(176c) Modulation of Mitochondrial Activity in Human Mesenchymal Stem Cells with Biomolecules to Maintain Cell Stemness

Human mesenchymal stem cells (hMSCs) are multipotent cells that have the potential to differentiate into several tissue types including fat, cartilage, bone, and muscle. The proliferative capacity and multipotency of hMSCs have motivated great interest in the therapeutic potential of these cells in the field of regenerative medicine. However, in vitro expansion of stem cells faces significant challenges including spontaneous differentiation and premature aging. In this work, we explored the use of two biomolecules (M1 and M2) to regulate the metabolic activity, proliferation, and differentiation potential of hMSCs.

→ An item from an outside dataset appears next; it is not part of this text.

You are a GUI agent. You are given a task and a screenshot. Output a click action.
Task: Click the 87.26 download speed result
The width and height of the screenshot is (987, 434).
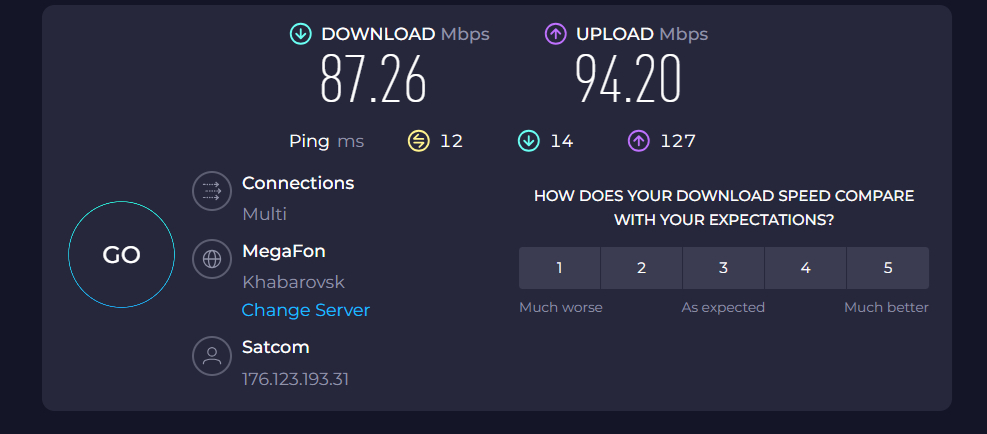(374, 79)
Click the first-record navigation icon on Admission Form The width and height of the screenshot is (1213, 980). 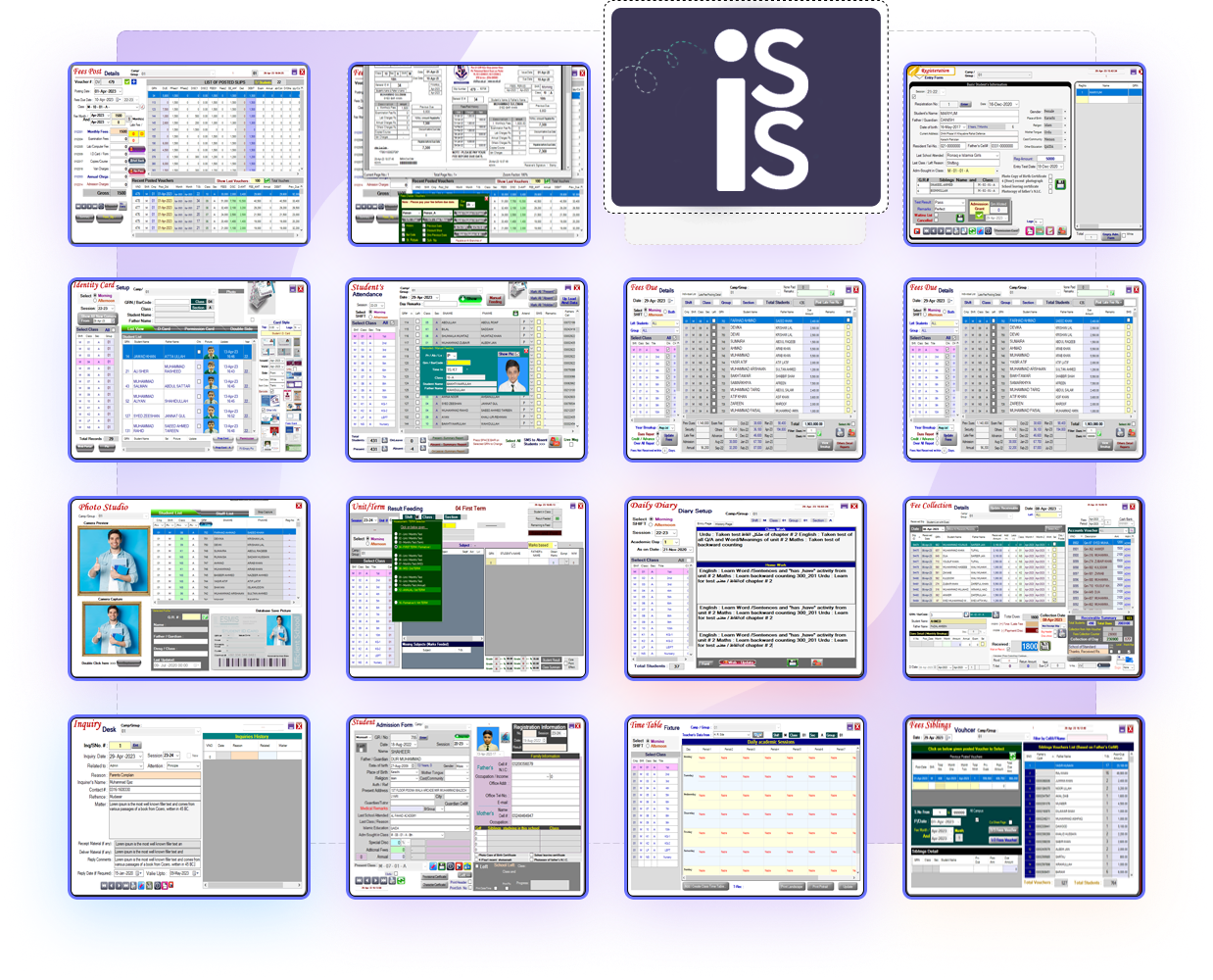click(x=359, y=881)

Toward this end, hMSCs were cultured for 5 days in growth media supplemented with increasing levels of M1 and M2. DNA and mRNA samples were collected, and gene expression analyses for tissue specific, proliferative, and stemness markers were performed using quantitative PCR. Furthermore, changes in DNA levels were monitored to estimate the average doubling time for cells in each condition. Finally, hMSCs were stained with JC-1 and fluorescence images were acquired with a laser scanning confocal microscope. Images were analyzed using ImageJ to evaluate changes in mitochondrial abundancy and morphology. At the gene expression level, initial results for the M1 treatments showed a downregulation in the expression of the proliferation marker PCNA, which is in agreement with the quantitative DNA assessments. The overall results suggest that M1 exposure can be used to modulate the proliferation rate of hMSCs, while the range of M2 concentrations tested did not appear to have a significant effect on net cell growth. Pertaining to differentiation potential, increasing levels of M1 did not significantly impact the expression of lineage specific markers; however, the expression of the stemness marker CD105 was upregulated. These changes in differentiation and proliferative potential were correlated with a shift in the mitochondrial morphology from elongated to spherical, which further supports a potential role for M1 in maintaining hMSC stemness.